Confusion rises within me but I brush it away. "I promise, father."
He nods once, his face livening slowly. "I just want you to know that you can always go back to how you were, even if you feel like it isn't possible."
I nod, not really sure why it is he's telling me these things. I doubt anyone would ever try to take advantage of the human part of me.
...you can always go back to how you were, even if you feel like it isn't possible...
The world twists and warps again, returning to the troll's hideaway for their precious gem shard. It had been split between four of the races: the fae, the trolls, the humans, and the techies. Once placed together, they will mesh and become one all-powerful stone that will fuse with its holder, giving them the strength and abilities of all four races. With it, the holder could watch the world burn.
Just what it deserves.
I chuckle to myself.
"Well, father, it looks like no one but myself is taking advantage of the gift I was born with."
I tuck the shard into one of the four pockets sitting diagonally across my chest, snapping the lock over it so it won't fall out. I rub the metal that had been warped from the troll's gem.
The tree roots begin to wither around me, turning gnarled in the soil it holds. The troll's king will be notified by the dying trees around the gem shard (a stupid and silent alarm system) and will have several of his people after me.

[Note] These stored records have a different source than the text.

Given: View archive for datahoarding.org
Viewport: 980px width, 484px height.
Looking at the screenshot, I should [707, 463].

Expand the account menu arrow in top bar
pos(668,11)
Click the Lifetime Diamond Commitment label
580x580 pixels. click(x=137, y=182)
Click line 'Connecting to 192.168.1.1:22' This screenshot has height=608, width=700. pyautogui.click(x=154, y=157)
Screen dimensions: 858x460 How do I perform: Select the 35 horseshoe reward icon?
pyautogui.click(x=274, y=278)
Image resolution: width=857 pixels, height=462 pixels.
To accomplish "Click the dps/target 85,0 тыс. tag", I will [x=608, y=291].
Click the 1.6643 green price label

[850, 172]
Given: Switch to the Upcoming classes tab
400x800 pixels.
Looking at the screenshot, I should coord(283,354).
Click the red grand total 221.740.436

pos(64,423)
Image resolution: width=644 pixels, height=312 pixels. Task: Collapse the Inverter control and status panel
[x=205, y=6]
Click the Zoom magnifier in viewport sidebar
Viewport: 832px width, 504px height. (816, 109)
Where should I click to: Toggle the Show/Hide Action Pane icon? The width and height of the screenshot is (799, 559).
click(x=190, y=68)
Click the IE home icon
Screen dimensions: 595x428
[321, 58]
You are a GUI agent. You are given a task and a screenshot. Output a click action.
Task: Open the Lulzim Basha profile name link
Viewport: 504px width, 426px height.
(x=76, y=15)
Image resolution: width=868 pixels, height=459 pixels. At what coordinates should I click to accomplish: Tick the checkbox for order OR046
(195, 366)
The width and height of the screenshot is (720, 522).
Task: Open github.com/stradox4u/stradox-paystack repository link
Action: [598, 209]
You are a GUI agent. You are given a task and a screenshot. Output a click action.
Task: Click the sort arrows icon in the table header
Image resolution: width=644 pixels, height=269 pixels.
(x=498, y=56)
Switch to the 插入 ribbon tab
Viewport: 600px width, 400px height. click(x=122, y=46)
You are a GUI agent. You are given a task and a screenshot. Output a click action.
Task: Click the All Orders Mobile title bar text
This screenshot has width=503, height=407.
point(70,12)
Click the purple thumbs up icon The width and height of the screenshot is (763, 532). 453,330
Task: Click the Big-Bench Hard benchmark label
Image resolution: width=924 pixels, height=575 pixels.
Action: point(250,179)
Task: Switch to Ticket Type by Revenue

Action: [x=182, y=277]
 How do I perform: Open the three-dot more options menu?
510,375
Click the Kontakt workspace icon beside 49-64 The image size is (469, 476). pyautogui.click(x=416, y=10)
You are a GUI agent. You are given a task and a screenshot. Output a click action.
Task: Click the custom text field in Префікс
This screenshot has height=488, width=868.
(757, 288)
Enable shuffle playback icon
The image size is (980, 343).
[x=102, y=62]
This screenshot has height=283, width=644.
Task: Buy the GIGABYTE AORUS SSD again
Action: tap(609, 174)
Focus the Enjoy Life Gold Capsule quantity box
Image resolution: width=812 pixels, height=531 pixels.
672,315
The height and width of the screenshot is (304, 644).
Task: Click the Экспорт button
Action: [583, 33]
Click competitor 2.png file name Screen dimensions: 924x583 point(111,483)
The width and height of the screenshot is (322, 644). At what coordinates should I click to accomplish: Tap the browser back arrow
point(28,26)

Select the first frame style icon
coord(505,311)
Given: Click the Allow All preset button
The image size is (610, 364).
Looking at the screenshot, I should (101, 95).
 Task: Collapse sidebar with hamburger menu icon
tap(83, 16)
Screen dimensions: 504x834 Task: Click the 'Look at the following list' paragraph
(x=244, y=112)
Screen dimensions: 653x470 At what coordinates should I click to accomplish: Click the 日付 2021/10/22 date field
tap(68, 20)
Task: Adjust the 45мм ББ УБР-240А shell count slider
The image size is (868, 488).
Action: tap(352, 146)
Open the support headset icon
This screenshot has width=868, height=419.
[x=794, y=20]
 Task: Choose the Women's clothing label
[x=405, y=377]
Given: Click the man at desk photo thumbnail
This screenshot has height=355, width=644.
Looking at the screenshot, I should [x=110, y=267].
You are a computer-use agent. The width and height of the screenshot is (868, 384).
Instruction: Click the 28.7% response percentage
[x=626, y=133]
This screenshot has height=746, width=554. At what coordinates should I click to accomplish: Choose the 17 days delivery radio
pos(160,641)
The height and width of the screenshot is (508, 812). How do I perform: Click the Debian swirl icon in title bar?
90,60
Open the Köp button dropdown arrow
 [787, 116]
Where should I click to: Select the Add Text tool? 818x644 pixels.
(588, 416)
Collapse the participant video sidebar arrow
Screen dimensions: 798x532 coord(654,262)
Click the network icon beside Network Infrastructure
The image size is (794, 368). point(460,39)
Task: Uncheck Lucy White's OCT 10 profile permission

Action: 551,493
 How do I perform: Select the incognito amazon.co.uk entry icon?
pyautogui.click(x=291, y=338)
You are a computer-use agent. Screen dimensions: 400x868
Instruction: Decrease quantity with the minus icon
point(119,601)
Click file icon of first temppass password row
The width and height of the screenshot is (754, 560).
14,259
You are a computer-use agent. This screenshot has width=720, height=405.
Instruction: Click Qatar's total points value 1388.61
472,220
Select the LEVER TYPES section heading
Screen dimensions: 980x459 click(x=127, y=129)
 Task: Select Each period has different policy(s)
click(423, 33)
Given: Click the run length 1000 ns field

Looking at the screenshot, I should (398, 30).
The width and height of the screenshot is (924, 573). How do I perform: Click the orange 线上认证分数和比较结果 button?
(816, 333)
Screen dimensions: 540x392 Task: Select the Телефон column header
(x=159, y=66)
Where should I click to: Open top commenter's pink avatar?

Good thing I know where the wormhole is and how to end up in one piece and in the correct time on the other side.
Good thing trolls are dimwits.
I walk quickly out into the open, the dark sky twisting with red clouds, speckles of white drifting below them like pocket-sized stars, creating a magical glow in the night. The stars against the sky remind me of red mushrooms, things trolls like to use as houses under the large trees that stretch past the clouds.
I push aside long, overgrown moss as darkness envelops me, sounds of things scuttling around me and whispers ripping through the air. If I wasn't as strong as I am, my nerves would be on fire and I would panic until I couldn't breathe. If I didn't go through my transformation, I wouldn't have been able to step foot in this forest. I was weak back then, a poor excuse for a man. To that, I will never return.
I draw my sword, feeling the air grow heavy as I near the wormhole. When I first came through, going the opposite direction, I noticed large claw marks on the trees and even bigger paw prints in the damp soil. Whatever the animal is, I'm ready to slay it if necessary.
My foot pushes deeply into a print as I switch my weight and take another step, hyper-aware of the sounds around me. Only a few more steps, and I'll be--
Something comes smashing through the dark, bellowing a bloodcurdling roar. The ground shakes as it takes a step toward me, tumbling forward. I leap to my left, back against a tree. My eyes sweep over the beast.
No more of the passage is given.